Though the NPS was a fiscally expensive solution, deviating from it imposes very large costs on the exchequer.

How does the pension policy evolve in India?

  • The traditional civil servants pension was a defined benefit at about half the wage at retirement.
  • In the 1990s, there was an explosive trajectory of sharp growth in pension expenditures.
  • Particularly with the armed forces and the railways, pension payments were growing much faster than wage payments.
  • Thus, the Ministry of Finance and the Asian Development Bank funded a household survey through which the number of civil servants and pensioners was estimated.
  • The survey estimated that the implicit pension debt was about 65% of GDP.
  • The Ministry of Social Justice created Project OASIS in 1999.
  • Under that, a National Pension System was created, which proposed a 10% wage hike to civil servants to ensure consistent contribution of pension amount from them.
  • All recruits of the government from January 1, 2004, were to be placed into the NPS.
  • However, it was only in 2013 that the law was passed, and the Pension Fund Regulatory and Development Authority became a statutory regulator of the service providers.

What are the concerns?

  • Unlike many pension reforms elsewhere in the world, there was no decline in pension payments to existing workers or pensioners.
  • This has made the NPS a fiscally expensive reform for the government.
  • This is because, the government is paying contributions to both new workers (with a 10% wage hike) and pensions to those hired earlier.
  • Only, when employee hired prior to January 1, 2004 was dead, the government can avoid contributing to them and derive the fiscal benefits.
  • Also, in the early days of NPS reform, the armed forces were always part of the plan.
  • The idea was that NPS implementation for armed forces would be done after the institutional structures were working for civil servants.
  • However, this was not carried through and hence demands for “one rank one pension” were erupted later by the armed forces.
  • Upon its implementation, the revenue expenditure of the government has increased further and weakened its fiscal capacity.
  • All these expenditures fall under the off-balance-sheet liabilities of the Indian state.

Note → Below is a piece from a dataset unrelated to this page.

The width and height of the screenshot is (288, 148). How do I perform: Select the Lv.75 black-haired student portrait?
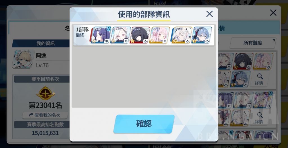pos(140,35)
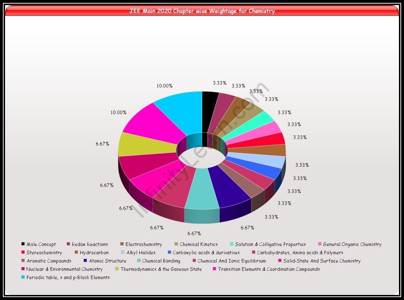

What should be done to reduce off-balance sheet liabilities?

  • A bond market with voluntary buyers, along with the Public Debt Management Agency (PDMA), should be encouraged.
  • The PDMA will engage with buyers of bonds and will bring the bond market perspective into the policy process.
  • This will reduce the concern of voluntary buyers of bonds regarding the fiscal stress of the economy in the long term.
  • In turn, it will increase the capital receipts of the government along with ensuring checks and balances on each of its policy decisions.